Le grandi corse, come Giro d’Italia, rappresentano uno spot per il ciclismo a livello territoriale e locale
Le grandi corse, come Giro d’Italia, rappresentano uno spot per il ciclismo a livello territoriale e locale

Il territorio

Coinvolgere il territorio e le istituzioni diventa un passaggio fondamentale affinché il ciclismo possa trovare la sua rotta e ripartire. Unire i cittadini nella passione e nel senso di comunità, mostrando loro quanto sia unico e coinvolgente questo sport. 

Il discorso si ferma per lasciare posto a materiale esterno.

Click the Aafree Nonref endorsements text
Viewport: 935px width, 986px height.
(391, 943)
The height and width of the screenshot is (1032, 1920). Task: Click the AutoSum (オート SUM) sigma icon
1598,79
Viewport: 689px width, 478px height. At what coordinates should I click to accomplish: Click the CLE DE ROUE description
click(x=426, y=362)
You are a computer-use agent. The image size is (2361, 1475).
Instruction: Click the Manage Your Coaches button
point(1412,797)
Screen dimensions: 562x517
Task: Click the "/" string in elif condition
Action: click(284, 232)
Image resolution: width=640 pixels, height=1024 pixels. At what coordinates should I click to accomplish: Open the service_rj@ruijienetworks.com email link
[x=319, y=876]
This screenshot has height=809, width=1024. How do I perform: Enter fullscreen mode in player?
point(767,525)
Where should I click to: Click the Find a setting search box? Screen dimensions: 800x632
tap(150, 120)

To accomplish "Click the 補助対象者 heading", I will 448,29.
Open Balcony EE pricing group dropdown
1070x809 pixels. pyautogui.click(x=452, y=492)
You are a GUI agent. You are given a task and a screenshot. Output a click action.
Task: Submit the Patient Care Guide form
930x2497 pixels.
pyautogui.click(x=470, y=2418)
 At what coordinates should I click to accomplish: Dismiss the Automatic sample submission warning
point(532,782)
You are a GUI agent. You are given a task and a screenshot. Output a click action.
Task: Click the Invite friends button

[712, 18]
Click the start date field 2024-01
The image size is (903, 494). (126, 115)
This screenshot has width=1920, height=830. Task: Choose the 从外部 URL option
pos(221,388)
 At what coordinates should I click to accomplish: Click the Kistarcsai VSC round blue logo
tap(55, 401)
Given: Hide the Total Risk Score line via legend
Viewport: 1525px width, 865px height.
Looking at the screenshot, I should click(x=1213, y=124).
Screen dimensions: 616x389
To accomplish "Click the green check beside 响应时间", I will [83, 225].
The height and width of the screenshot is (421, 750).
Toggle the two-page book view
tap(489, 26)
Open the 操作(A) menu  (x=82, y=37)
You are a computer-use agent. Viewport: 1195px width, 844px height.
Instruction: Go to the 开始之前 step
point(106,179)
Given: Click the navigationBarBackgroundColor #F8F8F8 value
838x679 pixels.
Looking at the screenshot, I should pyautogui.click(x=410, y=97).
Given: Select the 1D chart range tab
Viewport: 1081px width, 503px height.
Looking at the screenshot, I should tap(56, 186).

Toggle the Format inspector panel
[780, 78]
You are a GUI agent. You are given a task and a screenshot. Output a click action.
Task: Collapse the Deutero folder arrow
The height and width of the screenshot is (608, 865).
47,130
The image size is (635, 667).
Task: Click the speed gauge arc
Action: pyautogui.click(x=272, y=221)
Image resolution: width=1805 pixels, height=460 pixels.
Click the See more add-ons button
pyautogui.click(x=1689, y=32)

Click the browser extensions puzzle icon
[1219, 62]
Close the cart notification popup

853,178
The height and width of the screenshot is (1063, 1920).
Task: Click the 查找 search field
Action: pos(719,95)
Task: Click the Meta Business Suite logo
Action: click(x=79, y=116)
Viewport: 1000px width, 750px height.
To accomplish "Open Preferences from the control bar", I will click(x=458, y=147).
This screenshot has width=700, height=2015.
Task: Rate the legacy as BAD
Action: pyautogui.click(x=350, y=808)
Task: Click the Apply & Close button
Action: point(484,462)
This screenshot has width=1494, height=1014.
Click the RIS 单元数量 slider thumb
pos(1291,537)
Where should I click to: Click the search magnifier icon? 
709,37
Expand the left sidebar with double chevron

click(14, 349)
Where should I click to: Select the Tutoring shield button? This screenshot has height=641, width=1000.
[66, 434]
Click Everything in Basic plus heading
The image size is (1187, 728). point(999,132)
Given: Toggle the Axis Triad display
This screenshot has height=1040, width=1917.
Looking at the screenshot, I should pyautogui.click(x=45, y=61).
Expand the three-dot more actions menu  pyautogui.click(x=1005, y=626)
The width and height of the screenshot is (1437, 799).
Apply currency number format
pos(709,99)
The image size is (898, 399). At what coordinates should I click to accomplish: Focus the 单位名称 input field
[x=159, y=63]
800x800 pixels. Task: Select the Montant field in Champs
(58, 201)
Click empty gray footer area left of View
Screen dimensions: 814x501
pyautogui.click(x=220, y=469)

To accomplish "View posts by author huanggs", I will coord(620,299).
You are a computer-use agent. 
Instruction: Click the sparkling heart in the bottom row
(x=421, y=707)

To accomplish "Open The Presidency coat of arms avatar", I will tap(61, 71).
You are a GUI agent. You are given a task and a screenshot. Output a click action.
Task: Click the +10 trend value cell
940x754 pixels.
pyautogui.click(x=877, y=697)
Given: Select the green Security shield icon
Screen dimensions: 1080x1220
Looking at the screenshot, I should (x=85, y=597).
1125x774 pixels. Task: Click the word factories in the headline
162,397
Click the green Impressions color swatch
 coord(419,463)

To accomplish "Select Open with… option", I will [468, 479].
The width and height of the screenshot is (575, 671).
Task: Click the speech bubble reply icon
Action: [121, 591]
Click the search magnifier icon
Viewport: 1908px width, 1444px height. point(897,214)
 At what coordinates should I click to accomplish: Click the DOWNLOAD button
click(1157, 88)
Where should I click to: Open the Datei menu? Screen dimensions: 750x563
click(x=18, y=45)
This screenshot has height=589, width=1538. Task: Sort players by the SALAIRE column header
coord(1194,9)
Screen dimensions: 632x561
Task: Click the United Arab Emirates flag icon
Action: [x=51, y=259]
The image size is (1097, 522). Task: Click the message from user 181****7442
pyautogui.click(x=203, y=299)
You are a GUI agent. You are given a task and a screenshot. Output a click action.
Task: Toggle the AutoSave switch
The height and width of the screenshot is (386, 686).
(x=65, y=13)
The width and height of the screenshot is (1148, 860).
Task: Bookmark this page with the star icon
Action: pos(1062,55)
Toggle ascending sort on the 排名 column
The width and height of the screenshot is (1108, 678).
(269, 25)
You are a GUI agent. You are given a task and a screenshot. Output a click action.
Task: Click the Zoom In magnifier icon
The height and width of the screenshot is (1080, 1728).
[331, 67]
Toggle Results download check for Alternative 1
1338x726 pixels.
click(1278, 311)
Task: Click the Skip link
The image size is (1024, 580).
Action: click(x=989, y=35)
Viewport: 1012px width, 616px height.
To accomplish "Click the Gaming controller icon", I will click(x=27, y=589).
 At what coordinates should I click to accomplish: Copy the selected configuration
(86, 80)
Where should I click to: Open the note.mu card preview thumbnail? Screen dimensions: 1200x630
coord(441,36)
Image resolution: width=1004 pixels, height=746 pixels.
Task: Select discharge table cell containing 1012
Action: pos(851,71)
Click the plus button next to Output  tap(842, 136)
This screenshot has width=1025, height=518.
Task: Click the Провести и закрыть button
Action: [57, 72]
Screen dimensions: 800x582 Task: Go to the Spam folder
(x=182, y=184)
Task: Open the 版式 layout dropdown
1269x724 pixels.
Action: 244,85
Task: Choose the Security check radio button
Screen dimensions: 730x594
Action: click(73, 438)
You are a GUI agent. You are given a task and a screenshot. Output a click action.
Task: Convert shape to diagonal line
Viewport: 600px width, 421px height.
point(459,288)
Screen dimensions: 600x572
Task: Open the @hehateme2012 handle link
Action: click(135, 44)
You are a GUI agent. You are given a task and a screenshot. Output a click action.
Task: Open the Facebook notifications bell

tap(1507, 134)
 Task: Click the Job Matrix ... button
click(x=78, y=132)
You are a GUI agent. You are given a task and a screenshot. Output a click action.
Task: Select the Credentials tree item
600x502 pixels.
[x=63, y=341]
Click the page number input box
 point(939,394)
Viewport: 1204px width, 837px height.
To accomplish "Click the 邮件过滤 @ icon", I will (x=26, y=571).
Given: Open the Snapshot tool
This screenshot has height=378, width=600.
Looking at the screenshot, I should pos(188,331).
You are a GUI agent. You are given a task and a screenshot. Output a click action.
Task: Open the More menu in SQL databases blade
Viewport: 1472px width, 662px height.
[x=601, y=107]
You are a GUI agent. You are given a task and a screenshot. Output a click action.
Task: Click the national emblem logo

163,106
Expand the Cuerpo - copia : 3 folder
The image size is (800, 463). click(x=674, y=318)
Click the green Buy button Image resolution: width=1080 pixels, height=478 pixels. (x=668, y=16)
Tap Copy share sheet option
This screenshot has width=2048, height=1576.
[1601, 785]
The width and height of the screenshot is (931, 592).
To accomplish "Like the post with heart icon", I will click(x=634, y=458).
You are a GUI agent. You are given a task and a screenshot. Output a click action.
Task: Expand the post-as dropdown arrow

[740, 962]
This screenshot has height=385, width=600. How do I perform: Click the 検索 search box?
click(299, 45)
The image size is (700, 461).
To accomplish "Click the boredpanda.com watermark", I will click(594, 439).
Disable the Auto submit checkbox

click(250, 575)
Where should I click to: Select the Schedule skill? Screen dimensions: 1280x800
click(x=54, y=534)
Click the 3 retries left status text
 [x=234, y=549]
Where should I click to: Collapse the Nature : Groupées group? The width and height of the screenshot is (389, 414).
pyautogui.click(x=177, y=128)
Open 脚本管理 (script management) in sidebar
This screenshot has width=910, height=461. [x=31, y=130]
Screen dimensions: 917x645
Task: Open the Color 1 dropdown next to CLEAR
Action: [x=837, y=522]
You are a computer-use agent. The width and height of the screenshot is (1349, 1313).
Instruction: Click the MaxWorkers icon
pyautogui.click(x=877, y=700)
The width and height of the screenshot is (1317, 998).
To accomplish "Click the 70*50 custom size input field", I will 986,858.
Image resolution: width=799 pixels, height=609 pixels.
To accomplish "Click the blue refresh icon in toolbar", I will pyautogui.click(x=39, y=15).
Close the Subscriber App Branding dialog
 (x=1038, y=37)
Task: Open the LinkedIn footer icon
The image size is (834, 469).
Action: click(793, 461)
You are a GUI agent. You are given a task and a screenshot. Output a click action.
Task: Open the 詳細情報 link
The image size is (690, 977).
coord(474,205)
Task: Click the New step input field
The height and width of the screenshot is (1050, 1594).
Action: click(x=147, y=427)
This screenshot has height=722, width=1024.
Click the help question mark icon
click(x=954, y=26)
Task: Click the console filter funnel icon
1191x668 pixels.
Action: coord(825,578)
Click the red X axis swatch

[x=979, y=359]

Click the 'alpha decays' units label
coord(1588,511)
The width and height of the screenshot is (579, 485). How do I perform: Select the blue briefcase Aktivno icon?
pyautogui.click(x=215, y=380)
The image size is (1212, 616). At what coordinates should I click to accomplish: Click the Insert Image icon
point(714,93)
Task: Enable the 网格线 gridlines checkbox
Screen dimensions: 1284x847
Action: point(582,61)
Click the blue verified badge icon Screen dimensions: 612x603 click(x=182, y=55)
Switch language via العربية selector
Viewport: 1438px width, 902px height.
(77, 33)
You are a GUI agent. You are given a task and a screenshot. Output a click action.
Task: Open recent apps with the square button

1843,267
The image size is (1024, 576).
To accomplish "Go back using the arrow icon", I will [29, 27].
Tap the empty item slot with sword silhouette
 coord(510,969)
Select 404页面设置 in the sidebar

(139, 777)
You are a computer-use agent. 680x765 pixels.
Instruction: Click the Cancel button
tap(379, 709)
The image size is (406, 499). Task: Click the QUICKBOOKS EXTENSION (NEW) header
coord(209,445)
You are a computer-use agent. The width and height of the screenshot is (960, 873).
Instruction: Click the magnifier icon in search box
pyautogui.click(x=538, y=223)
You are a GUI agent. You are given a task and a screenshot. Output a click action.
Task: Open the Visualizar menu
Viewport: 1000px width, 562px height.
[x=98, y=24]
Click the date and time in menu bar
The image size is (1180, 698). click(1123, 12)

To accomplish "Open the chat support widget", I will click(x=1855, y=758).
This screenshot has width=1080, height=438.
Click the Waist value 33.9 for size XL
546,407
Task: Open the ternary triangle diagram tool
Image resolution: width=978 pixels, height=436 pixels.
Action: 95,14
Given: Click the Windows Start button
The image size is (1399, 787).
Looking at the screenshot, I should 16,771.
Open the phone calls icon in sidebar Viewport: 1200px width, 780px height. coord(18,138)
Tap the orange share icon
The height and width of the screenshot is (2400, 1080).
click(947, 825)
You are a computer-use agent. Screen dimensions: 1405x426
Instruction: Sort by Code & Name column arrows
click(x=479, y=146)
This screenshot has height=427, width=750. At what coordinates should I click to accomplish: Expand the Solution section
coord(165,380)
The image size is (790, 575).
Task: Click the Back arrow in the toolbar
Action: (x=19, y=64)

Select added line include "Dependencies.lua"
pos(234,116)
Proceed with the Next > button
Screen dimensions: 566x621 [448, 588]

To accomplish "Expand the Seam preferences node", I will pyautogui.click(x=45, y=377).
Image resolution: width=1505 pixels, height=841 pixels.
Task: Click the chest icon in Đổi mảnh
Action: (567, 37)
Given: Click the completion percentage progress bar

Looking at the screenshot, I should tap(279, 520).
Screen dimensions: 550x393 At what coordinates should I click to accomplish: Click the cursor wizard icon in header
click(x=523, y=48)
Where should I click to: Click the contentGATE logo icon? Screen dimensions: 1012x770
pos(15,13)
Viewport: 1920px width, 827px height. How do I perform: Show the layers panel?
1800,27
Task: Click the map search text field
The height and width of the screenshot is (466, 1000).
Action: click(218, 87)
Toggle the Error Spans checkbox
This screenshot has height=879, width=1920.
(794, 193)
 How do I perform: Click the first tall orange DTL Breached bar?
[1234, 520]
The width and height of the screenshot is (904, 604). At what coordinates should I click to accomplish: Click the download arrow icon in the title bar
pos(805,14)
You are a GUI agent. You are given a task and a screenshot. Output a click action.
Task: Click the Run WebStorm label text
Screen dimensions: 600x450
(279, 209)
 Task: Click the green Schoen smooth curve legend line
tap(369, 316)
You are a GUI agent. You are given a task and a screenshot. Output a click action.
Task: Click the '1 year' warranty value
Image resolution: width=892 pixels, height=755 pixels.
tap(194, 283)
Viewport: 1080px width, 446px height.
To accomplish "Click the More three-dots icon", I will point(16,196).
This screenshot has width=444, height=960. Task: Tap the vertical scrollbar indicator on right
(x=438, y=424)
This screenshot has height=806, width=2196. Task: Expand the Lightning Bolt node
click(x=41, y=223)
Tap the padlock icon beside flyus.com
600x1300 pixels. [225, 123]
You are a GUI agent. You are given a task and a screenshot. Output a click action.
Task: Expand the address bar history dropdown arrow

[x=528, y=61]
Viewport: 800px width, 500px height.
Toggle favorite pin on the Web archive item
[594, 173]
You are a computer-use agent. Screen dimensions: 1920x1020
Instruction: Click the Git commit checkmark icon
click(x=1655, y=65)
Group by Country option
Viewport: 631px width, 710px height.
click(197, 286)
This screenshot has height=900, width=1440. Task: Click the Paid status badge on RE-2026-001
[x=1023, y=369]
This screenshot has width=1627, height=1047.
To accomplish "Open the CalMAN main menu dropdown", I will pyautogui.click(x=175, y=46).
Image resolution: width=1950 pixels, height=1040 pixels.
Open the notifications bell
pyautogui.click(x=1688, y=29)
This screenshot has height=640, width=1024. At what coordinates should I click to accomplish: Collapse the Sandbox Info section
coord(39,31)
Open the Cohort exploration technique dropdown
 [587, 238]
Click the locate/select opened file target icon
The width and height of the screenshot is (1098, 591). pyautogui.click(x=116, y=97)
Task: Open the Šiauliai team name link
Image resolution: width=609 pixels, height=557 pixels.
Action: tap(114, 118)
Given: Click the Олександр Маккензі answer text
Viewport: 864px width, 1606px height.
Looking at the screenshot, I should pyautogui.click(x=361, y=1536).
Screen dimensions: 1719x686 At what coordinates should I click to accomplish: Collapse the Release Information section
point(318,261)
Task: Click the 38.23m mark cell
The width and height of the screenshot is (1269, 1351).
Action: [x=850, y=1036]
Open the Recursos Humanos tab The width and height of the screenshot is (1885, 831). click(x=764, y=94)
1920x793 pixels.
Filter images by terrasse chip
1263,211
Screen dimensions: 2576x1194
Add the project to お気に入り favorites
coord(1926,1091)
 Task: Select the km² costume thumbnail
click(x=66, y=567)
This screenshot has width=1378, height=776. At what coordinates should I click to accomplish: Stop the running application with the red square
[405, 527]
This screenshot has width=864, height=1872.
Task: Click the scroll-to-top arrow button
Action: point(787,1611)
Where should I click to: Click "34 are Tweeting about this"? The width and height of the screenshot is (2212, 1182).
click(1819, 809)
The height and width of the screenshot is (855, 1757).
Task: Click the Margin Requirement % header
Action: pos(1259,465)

«Tra i tanti compiti ricopro anche quello di sindaco a Valdengo – conclude Pella – e sono vicepresidente dell’Associazione Nazionale dei Comuni Italiani con la delega allo sport. Quando un evento o una corsa passa da un Comune, non c’è solo un riconoscimento nel vedere il proprio paese passare nella televisione nazionale o mondiale, ma soprattutto l’evento è sempre un preparativo di tanto altro. Ad esempio la gente si ritrova per accogliere al meglio il passaggio dell’evento. Il ciclismo rappresenta un denominatore comune di italianità, per questa ragione il supporto delle istituzioni deve essere prioritario. La bicicletta può rappresentare il più valido strumento di abbattimento dei costi sanitari attraverso la lotta alle malattie non trasmissibili: obesità e il diabete di tipo 2. Dobbiamo promuovere l’attività fisica al fine di migliorare il nostro stile di vita, poi attraverso la costruzione di un movimento si arriva ad avere un riscontro positivo anche nel professionismo. Fare in modo che la cultura della bici sia radicata in noi è il primo passo».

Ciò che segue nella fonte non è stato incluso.